Despite the enormity of the event, it would not delay this evening’s planned election of a new prime minister by Congress. It would go ahead, said Magarief.
The attack on the Benghazi mission and the death of the ambassador occurred on the 11th anniversary of 9/11 and the possibility of a link was raised by the Congress president. “What happened yesterday coincided with 9/11”, he said, adding: “We reject entirely the use of our territory for such operations.”
It also coincided with “other events” in the country that were designed, he said, “to destroy democracy in Libya”. He was seen as referring to the recent attacks by Salafists on mosques and Sufi shrines across the country. Yesterday’s attack on the US mission was also carried out by Salafists. Al Ansar Al-Sharia, a militant and armed Salafist group were said to be involved.
Magarief called on Libyans to stand united against such threats. The Libyan people, he said, would not allow the revolution to be “stolen or threatened” by such people.
He said that security would be intensified at embassies and for foreign companies operating in Libya. A new joint unit between the GNC and the government would also be set up to monitor security in the country, he announced.
No details of the actual events of last night or how Ambassador Stevens was killed or the nationalities of those who were injured were disclosed by either the prime minister or the president of Congress.
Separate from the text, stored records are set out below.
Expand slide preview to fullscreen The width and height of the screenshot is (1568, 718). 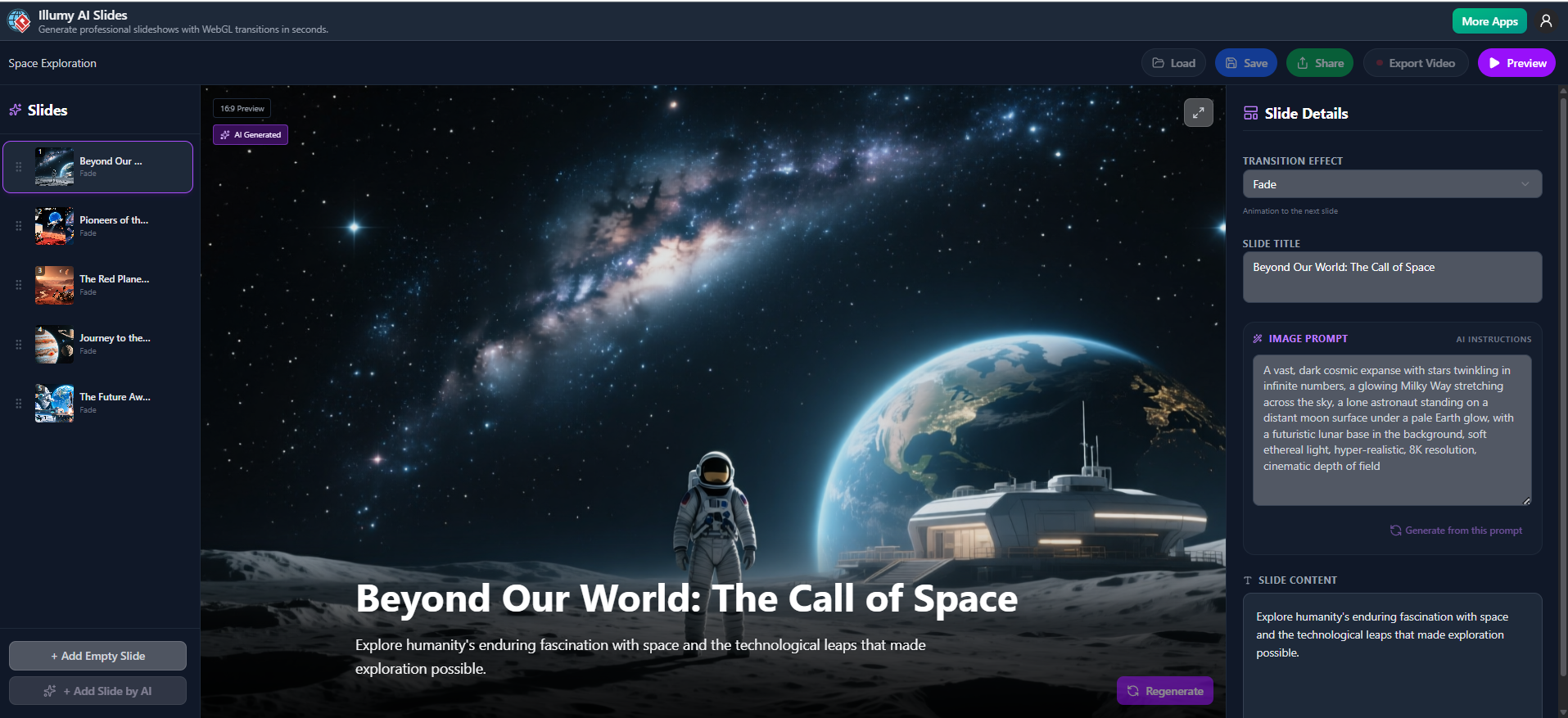tap(1198, 113)
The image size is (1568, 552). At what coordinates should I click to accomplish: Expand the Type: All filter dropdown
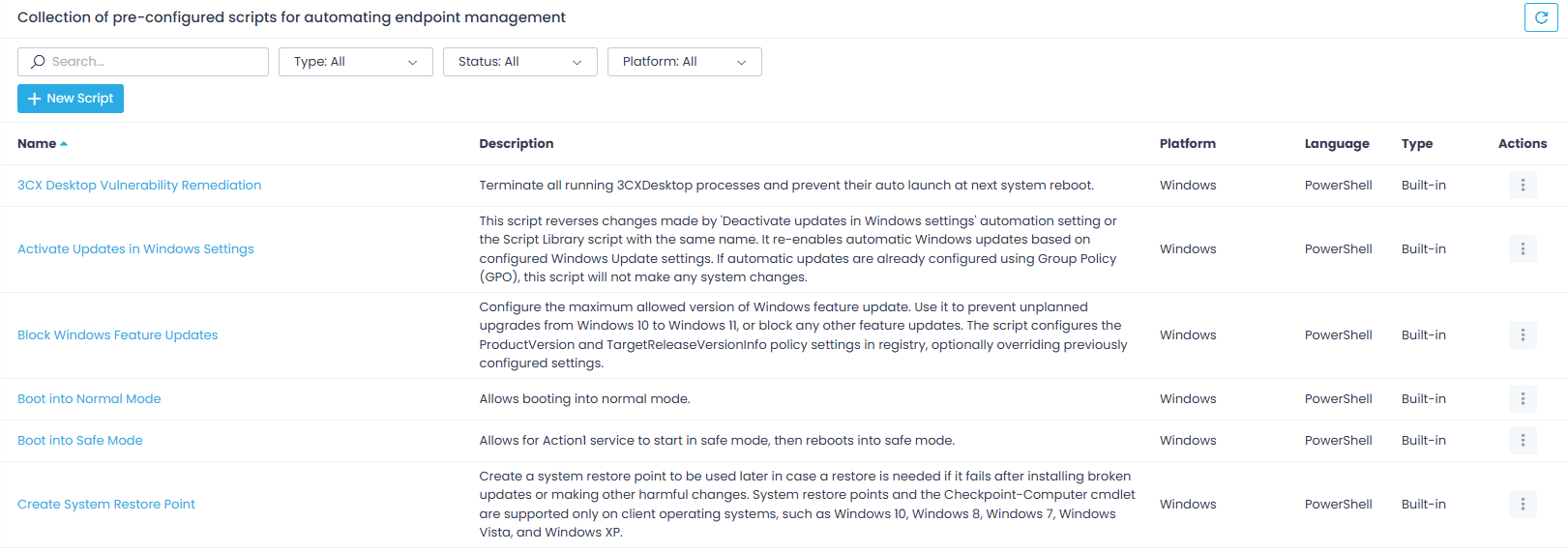(355, 62)
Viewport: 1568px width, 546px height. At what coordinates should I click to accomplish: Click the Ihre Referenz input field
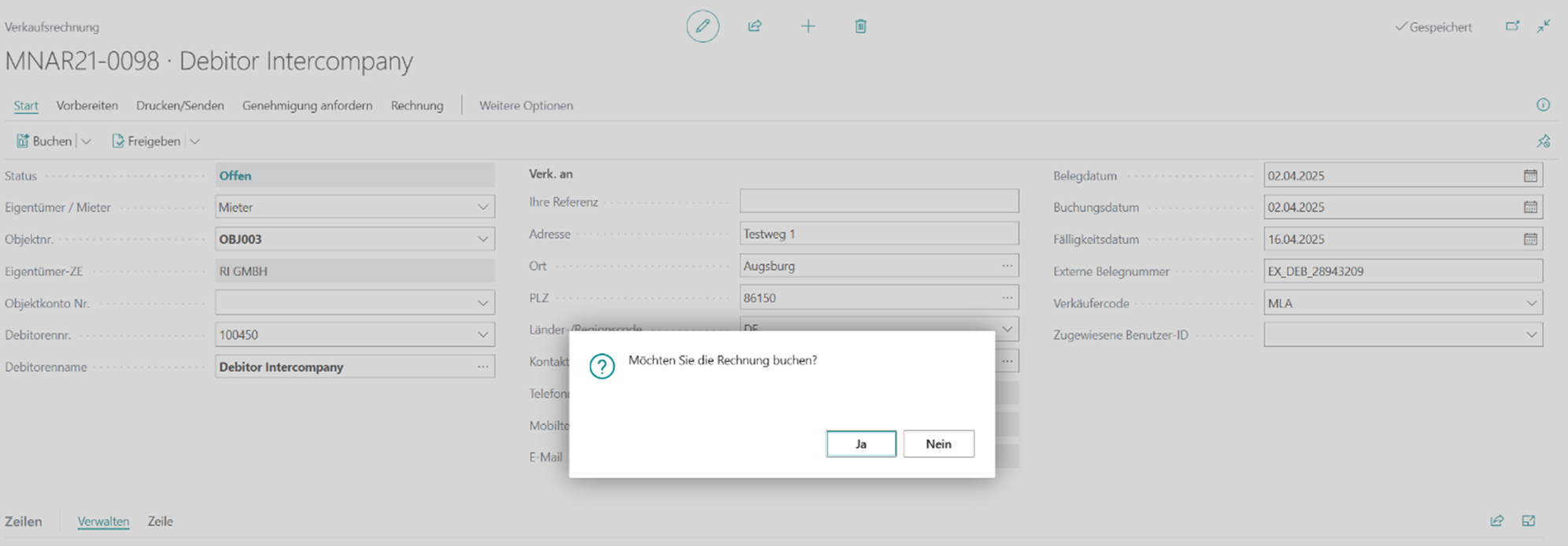[x=878, y=201]
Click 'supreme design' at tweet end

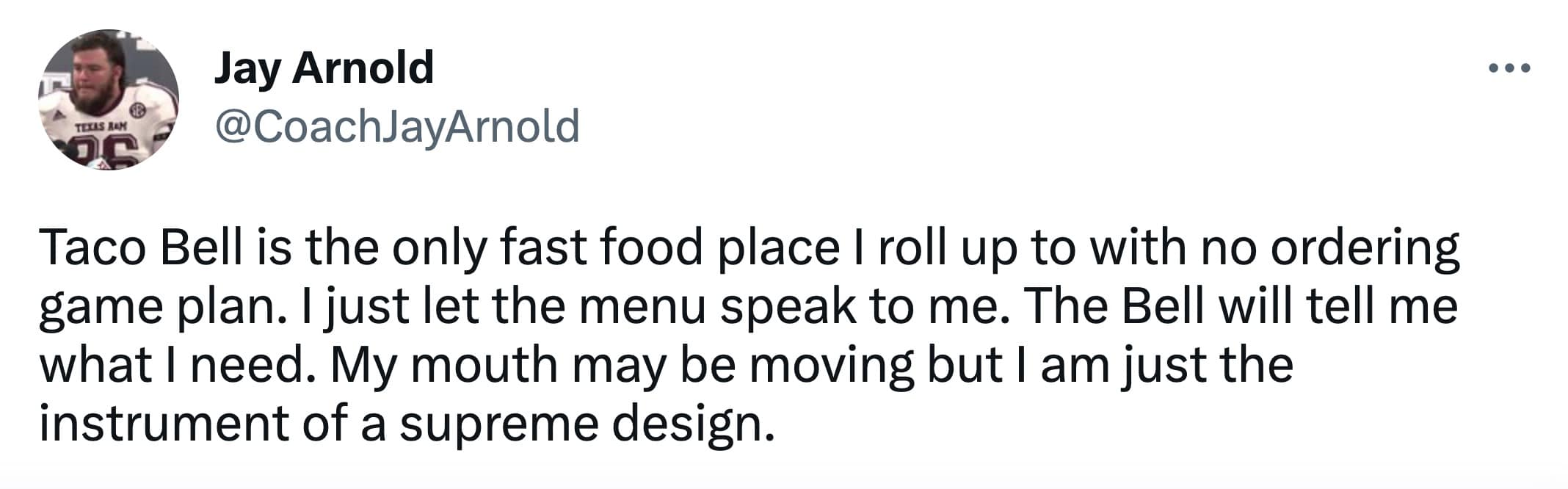(586, 424)
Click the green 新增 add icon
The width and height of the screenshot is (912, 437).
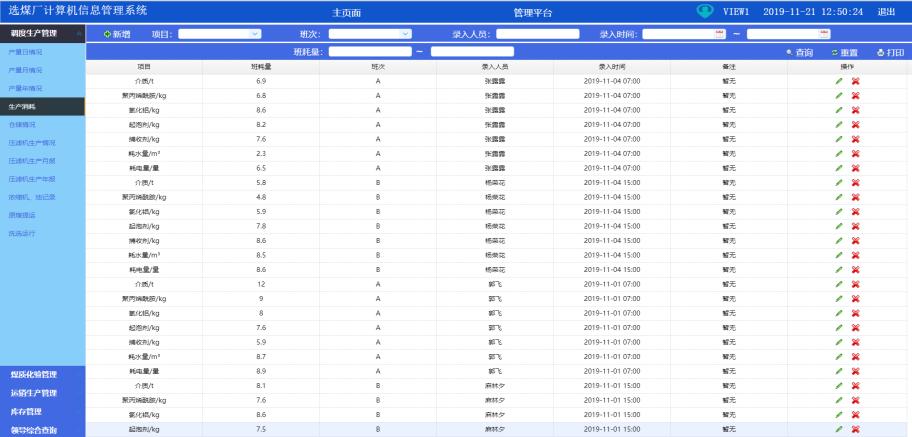click(x=108, y=34)
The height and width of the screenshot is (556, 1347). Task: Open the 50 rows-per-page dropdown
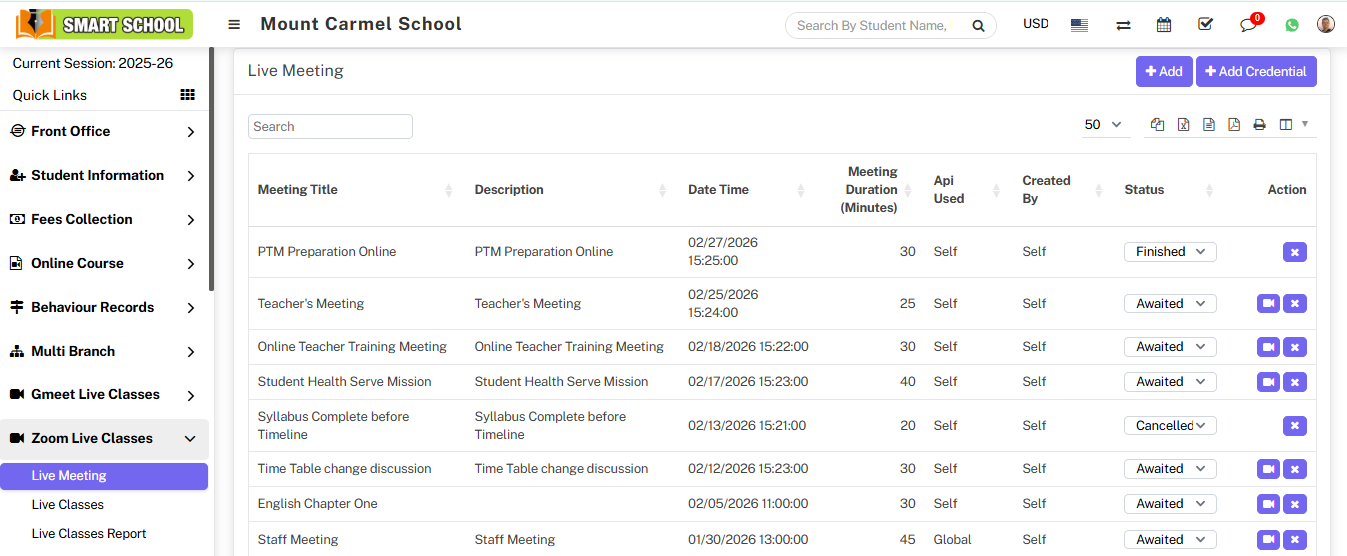(1103, 125)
Kib said these would be announced after investigations.
Asked by Libya Herald what action was being taken to prevent future attacks by those responsible for the Ambassador’s death, as well as the attacks on the mosques, Kib said that there was no evidence at the moment that the two were connected, and that it needed investigation.
As to how this will affect Libya’s relations with the US, Magarief said he had been assured by Washington that it was “standing side by side” with Libya in the face of such criminality.
Earlier in the day, at a press conference in Benghazi, Wanis Al-Sharif, the deputy interior minister responsible for eastern Libya, who yesterday said that no one was in the consulate when it was stormed, claimed that the protests had been peaceful until US security guards started shooting at them, but also said that those responsible for the attack were Qaddafi loyalists.
His comments have created considerable anger in the Libyan media; reporters at the Prime Minister’s press conference said they were tired of hearing an excuse that was “designed to cover up the security forces’ incompetence”. As Sharif’s Qaddafi loyalist theory,, Prime Minister Kib said that some members of the Qaddafi regime could be involved.
Members of Congress are also angry at Sharif’s statement. Congressman Salah Ajouda Jawdah said on TV that it was “ridiculous”. He added that following an event like this, both the defence minister and interior minister should immediately resign.
Also unimpressed were the corps of ambassadors who were called to a meeting this afternoon at Tripoli’s Mahari Hotel to be briefed by the foreign minister Ashour Bin Khayal. They too were told about plans to increase security but “it was just blah, blah blah”, said one ambassador. Others said there were no details on what had actually happened in Benghazi, and no indication that the government was going to go after the perpetrators.
“It is a catastrophe,” more than one ambassador said. “No-one is going to have any confidence in the country or want to come here. I’m not going to be able to get any of my ministers to come here now”.
The other three men who died of Tuesday’s attack have not been named, although Libyan officials and diplomats say two of them were US security guards.
There remains confusion as to how Stevens died. It is being reported that he was asphyxiated by smoke. However the Libya Herald has seen pictures of his body which are circulating on the internet. There were bruises and blood on the head and seemingly on the torso. These are not consistent with suffocation. [/restrict]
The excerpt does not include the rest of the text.